O rótulo desenhado para a câmera do celular
A primeira pergunta de qualquer projeto de embalagem não é como ela vai ficar. É onde ela vai ser vista. Num pote de suplemento vendido pela internet, a resposta não era a gôndola: era a foto de uma cliente, na mão, a um braço de distância, com a luz da sala dela.
Quem desenha para o PDF de aprovação, ampliado em 200% numa tela calibrada, está desenhando para um lugar onde a embalagem nunca vai estar.
A gôndola mudou de lugar
Para uma quantidade crescente de produtos, o primeiro encontro com a embalagem acontece numa tela de celular: a foto de quem comprou, o vídeo de quem recomendou, a miniatura do marketplace no meio de outras vinte. Nesses quadros ninguém controla a luz, o fundo, o ângulo nem o tamanho.
Isso não é uma versão pior da gôndola. É outra gôndola, com regras próprias, e ela exige as mesmas decisões duras de sempre: o que precisa ser lido a essa distância, e o que pode ir para trás.
Uma categoria que já perdeu a confiança
O produto era um suplemento anticelulite em cápsulas, categoria que no Brasil se vende com foto de antes e depois, número inventado e prazo garantido. O efeito colateral é que tudo se parece, e o que se parece com propaganda agressiva também se parece com o que não funciona.
Ninguém estava tentando ser o produto sóbrio da estante. Era o espaço vazio mais óbvio da categoria, e ele custava a coisa mais difícil de conseguir num rótulo: parecer confiável antes de dizer qualquer coisa.
Tirar a promessa do rótulo
A decisão que organizou o projeto foi retirar a promessa do pote. Nada de antes e depois, nada de prazo, nada de porcentagem. A promessa foi para a campanha, onde ela é resgatável: garantia de devolução do dinheiro, que é uma afirmação que o comprador pode cobrar.

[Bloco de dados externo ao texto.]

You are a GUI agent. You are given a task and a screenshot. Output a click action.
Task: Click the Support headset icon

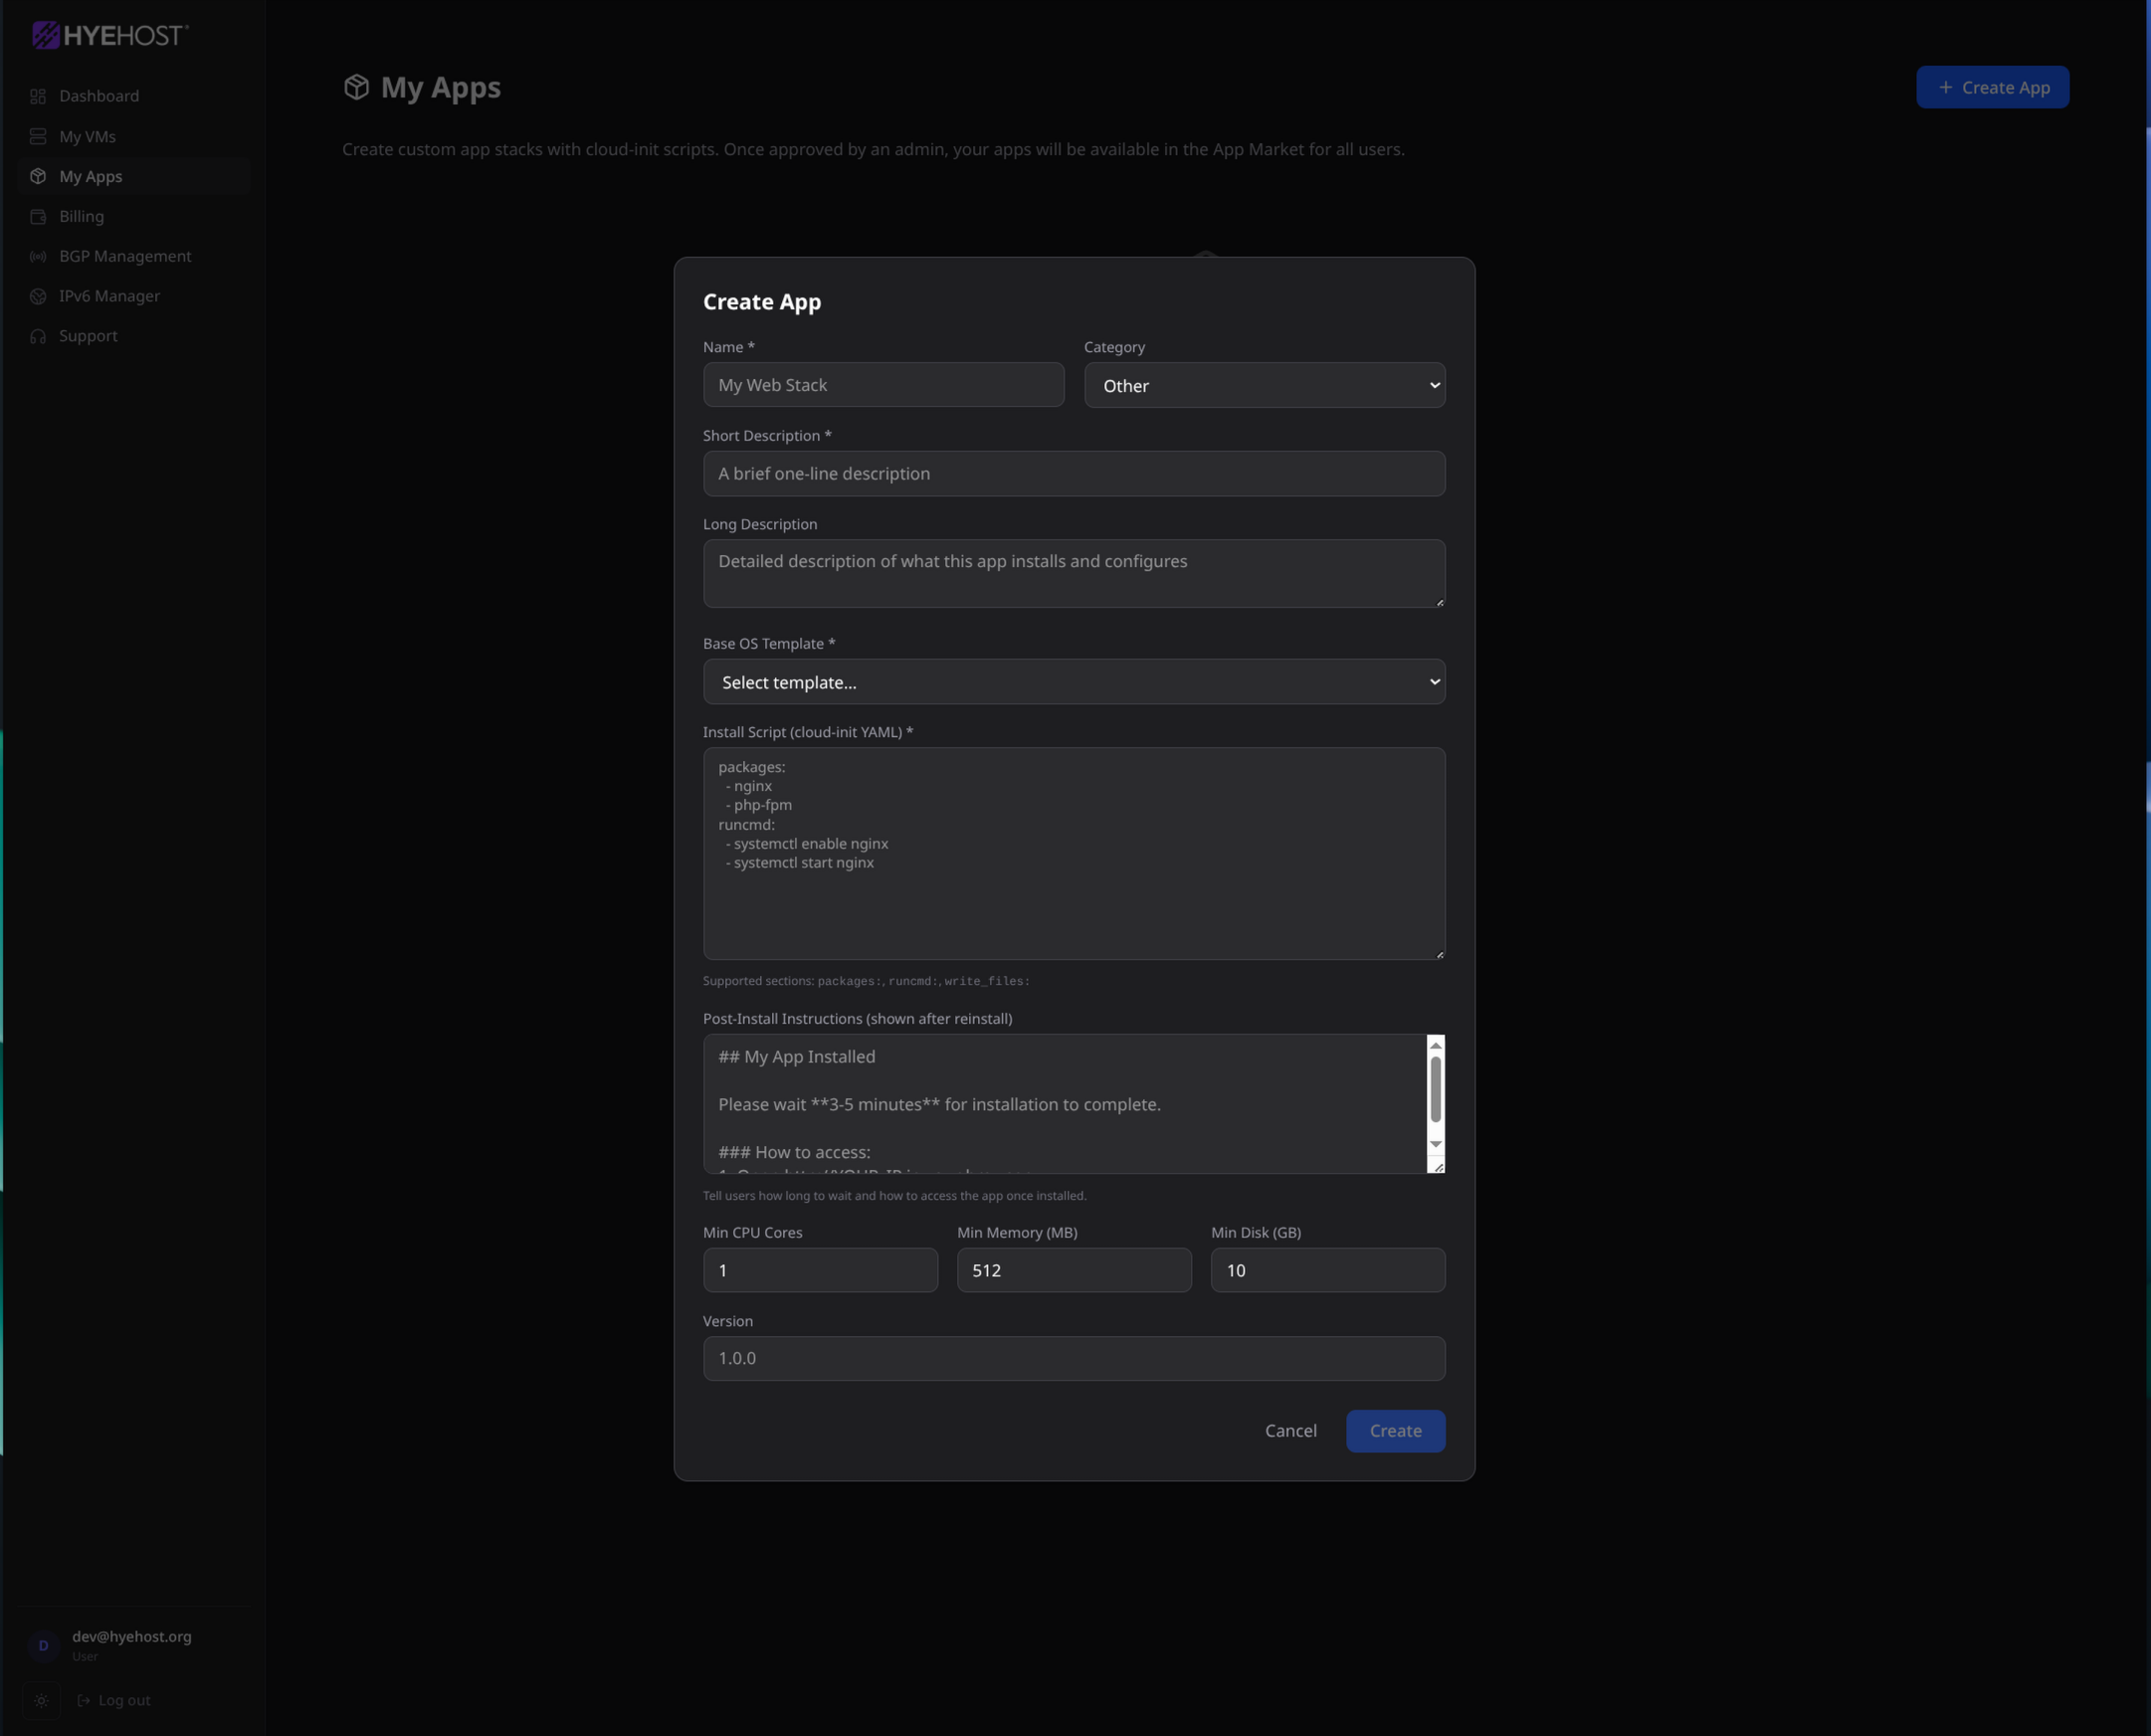point(38,336)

No rótulo ficou só o que ele pode sustentar: o que é, quantas cápsulas, quanto pesa. Três informações no primeiro nível e nenhuma promessa na frente.
Um rótulo que só funciona no PDF de aprovação é um rótulo que nunca foi testado.
As decisões que o enquadramento impôs
Definido o quadro real, o resto do projeto vira consequência, e não gosto.
- Logotipo grande, no terço central. É o que sobrevive à miniatura e à mão tremida.
- Contraste alto e paleta de cosmético. Prata sobre um rosa só, sem o vermelho e o amarelo que na categoria significam desconto.
- Zero texto pequeno na frente. Tudo que exige leitura de perto foi para o painel de trás, que é onde a leitura de perto acontece de fato.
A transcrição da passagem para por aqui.